Chris now proposes a total of 159 plates (with some additional smaller plates yet to be mapped).

The largest plate (Pacific) is about 20 % of the Earth’s area or 104 million km2, and the smallest plate is only 273 km2. The Earth is continuously evolving with the continuous creation of new oceanic crust and its destruction in subduction zones.  This has a very significant impact on the distribution of continents, movement of water within the worlds oceans (over time) and plays an important part in the evolution of life on this planet.

REF: The present-day number of tectonic plates, Earth, Planets and Space 2016, 68:37.  Download PDF

Abstract

The number of tectonic plates on Earth described in the literature has expanded greatly since the start of the plate tectonic era, when only about a dozen plates were considered in global models of present-day plate motions.

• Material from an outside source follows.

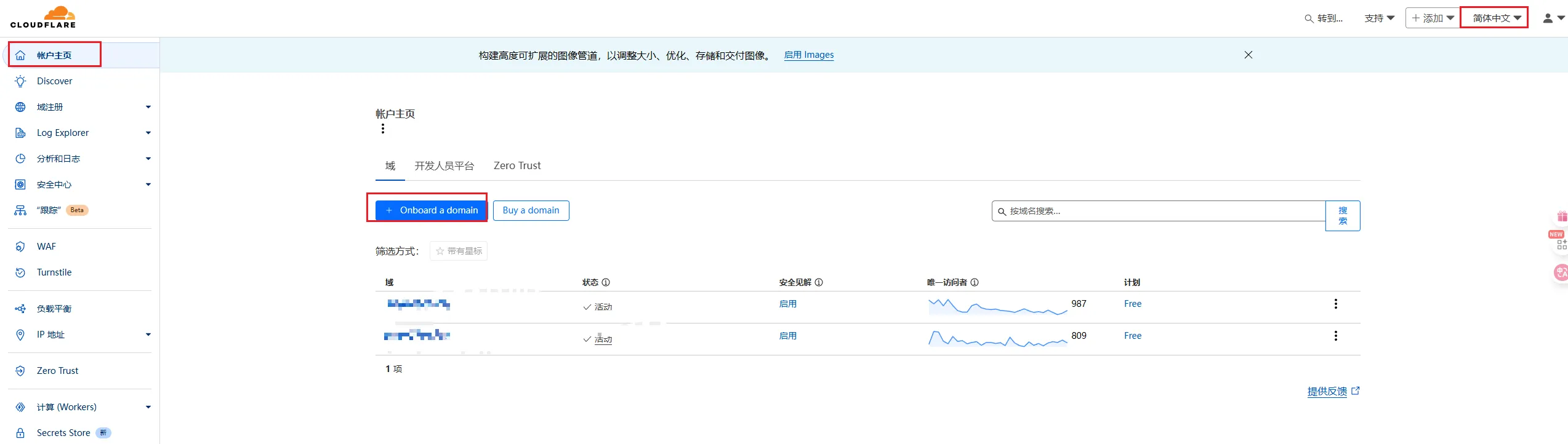Expand the Log Explorer sidebar section

coord(148,133)
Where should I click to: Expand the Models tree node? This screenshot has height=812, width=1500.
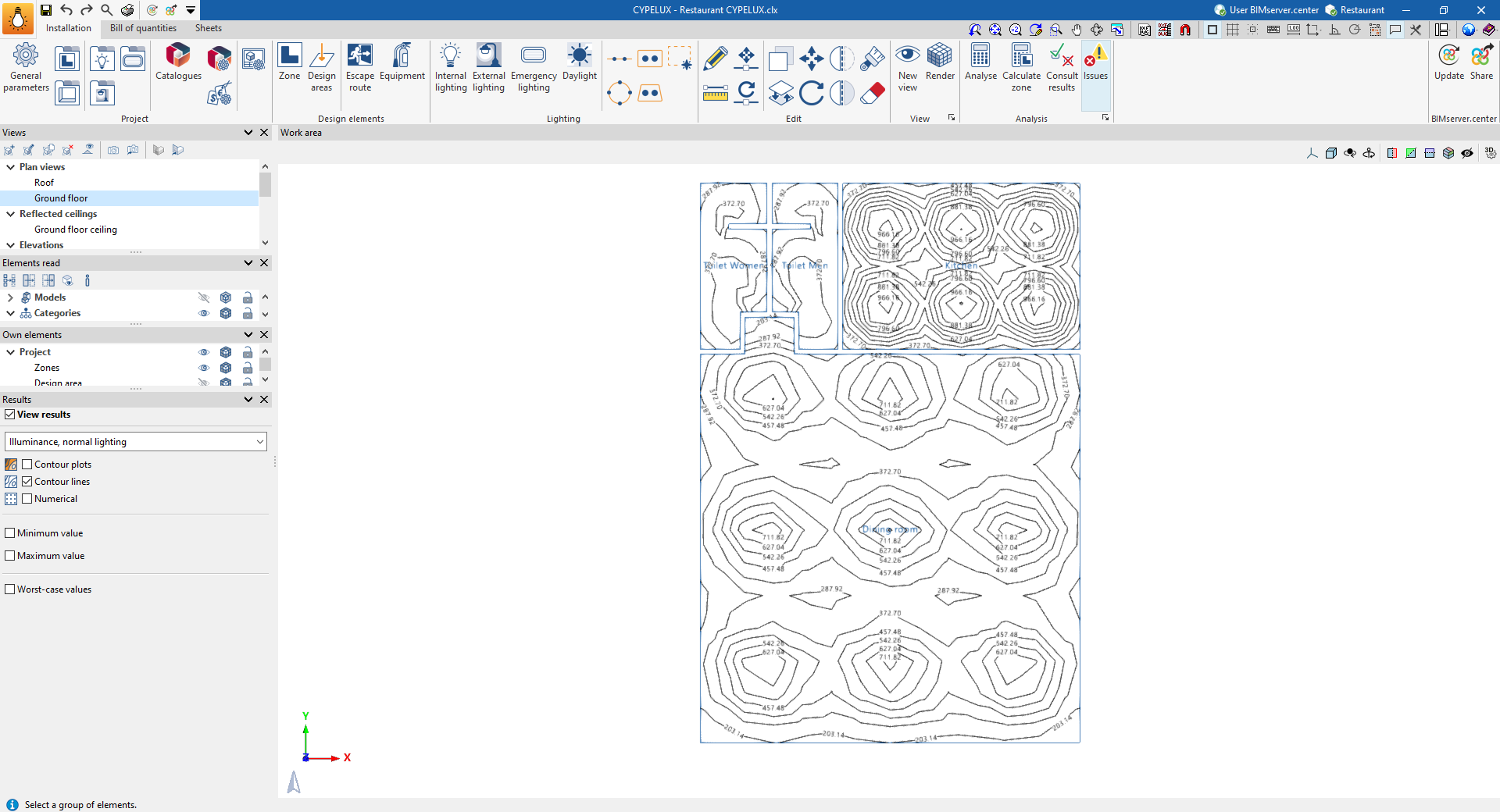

With new techniques of more accurate earthquake epicenter locations, modern ways of measuring ocean bathymetry using swath mapping, and the use of space based geodetic techniques, there has been a huge growth in the number of plates thought to exist. The study by Bird (2003) proposed 52 plates, many of which were delineated on the basis of earthquake locations. Because of the pattern of areas of these plates, he suggested that there should be more small plates than he could identify. In this paper, I gather together publications that have proposed a total of 107 new plates, giving 159 plates in all. The largest plate (Pacific) is about 20 % of the Earth’s area or 104 Mm2, and the smallest of which (Plate number 5 from Hammond et al. 2011) is only 273 km2 in area. Sorting the plates by size allows us to investigate how size varies as a function of order. There are several changes of slope in the plots of plate number organized by size against plate size order which are discussed. The sizes of the largest seven plates is constrained by the area of the Earth. A middle set of 73 plates down to an area of 97,563 km2 (the Danakil plate at number 80, is the plate of median size) follows a fairly regular pattern of plate size as a function of plate number. For smaller plates, there is a break in the slope of the plate size/plate number plot and the next 32 plates follow a pattern of plate size proposed by the models of Koehn et al. (2008) down to an area of 11,638 km2(West Mojave plate # 112). Smaller plates do not follow any regular pattern of area as a function of plate number, probably because we have not sampled enough of these very small plates to reveal any clear pattern.